Attorney General Merrick Garland announced on Friday that the Department of Justice would expand its resources to protect voting rights and focus its attention on ongoing efforts to discredit the 2020 election results. The move comes as President Donald Trump’s Big Lie continues to fuel calls for recounts in states he definitively lost and the GOP pushes to dramatically restrict access to the ballot in state legislatures across the country.
“To meet the challenge of the current moment, we must rededicate the resources of the Department of Justice to a critical part of its original mission: Enforcing federal law to protect the franchise of all eligible voters,” Garland said Friday as he announced plans to double the number of DOJ officials tasked with protecting voting rights.
Republicans nationwide have taken a sledgehammer to Americans’ access to the vote in the wake of Trump’s loss, putting forth so-called “election security” bills aimed at mail-in voting and other measures that make it easier for people to cast ballots. This year, for example, Republican legislators have introduced hundreds of bills proposing restrictions such as limiting early-voting hours and even prohibiting the distribution of food and drink to voters waiting in line. Democrats have argued such obstacles will likely hurt turnout. The latest analysis of state voting laws by the Brennan Center for Justice at NYU School of Law found that 14 states have passed 24 laws restricting voting access, a tally likely to rise given that “dozens of other restrictive bills are still pending across another 18 states,” the Atlantic reports.
Garland said the Justice Department’s expanded team of trial attorneys will examine the myriad new restrictive voting measures passed across the country. They will pay particular attention to possible discrimination against people of color and enforcing provisions of the Voting Rights Act, according to the Washington Post. “Where we see violations, we will not hesitate to act,” Garland vowed.
In addition to combating GOP-led voter suppression efforts—which civil rights groups and Democrats have called on President Joe Biden’s administration to take a harder line against—Garland also said the voting rights unit would keep a watchful eye on post-election ballot reviews, which pro-Trump Republicans have been conducting in an attempt to cast doubt on the legitimacy of the 2020 election. Election audits are intended to ensure that votes were counted accurately or appropriate election procedures were followed, or both, and can include methods such as hand recounts and scrutinizing voter signatures on absentee ballot envelopes. Garland’s new priority reflects the extent to which Trump’s false election fraud claims continue to threaten democracy.

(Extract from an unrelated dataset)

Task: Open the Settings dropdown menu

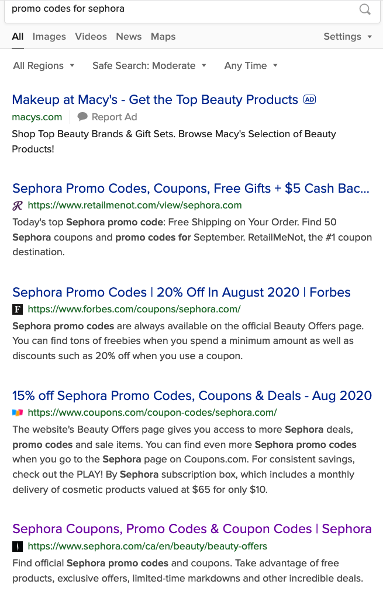Action: [348, 36]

One such blatantly partisan effort is taking place in Arizona’s largest county, Maricopa, which narrowly went to Biden in November. A company with no experience auditing elections and which is run by a pro-Trump election fraud conspiracy theorist is conducting the audit, CNN reports. There’s also a lack of grounds for such a review: County election officials already conducted two audits and found no evidence of widespread voter fraud and other issues alleged by Trump. The opaque and seemingly disorganized audit procedures have sparked transparency concerns among election experts.

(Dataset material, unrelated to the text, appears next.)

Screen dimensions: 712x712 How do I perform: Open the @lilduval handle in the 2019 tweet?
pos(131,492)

Rep. Liz Cheney, the Wyoming lawmaker who was recently ousted as House GOP conference chair for not going along with Trump’s lies, amplified those concerns last week. She decried the effort in Arizona as “an effort to subvert democracy.” Rep. Adam Kinzinger, another anti-Trump Republican, echoed Cheney’s stance in a subsequent tweet.
As my colleague Eric Lutz noted last month, the absurd effort in Arizona has offered a kind of blueprint for other GOP-led legislatures. CNN reports that reviews of the 2020 election are currently underway in Georgia and New Hampshire. Pennsylvania may be next, but the GOP there is split. Some of the state’s Republican lawmakers recently toured the Arizona audit site, while others shot down the prospect of such an audit. “I don’t know why you would want to repeat what’s going on in Arizona anyplace across the country,” said Al Schmidt, Philadelphia city commissioner.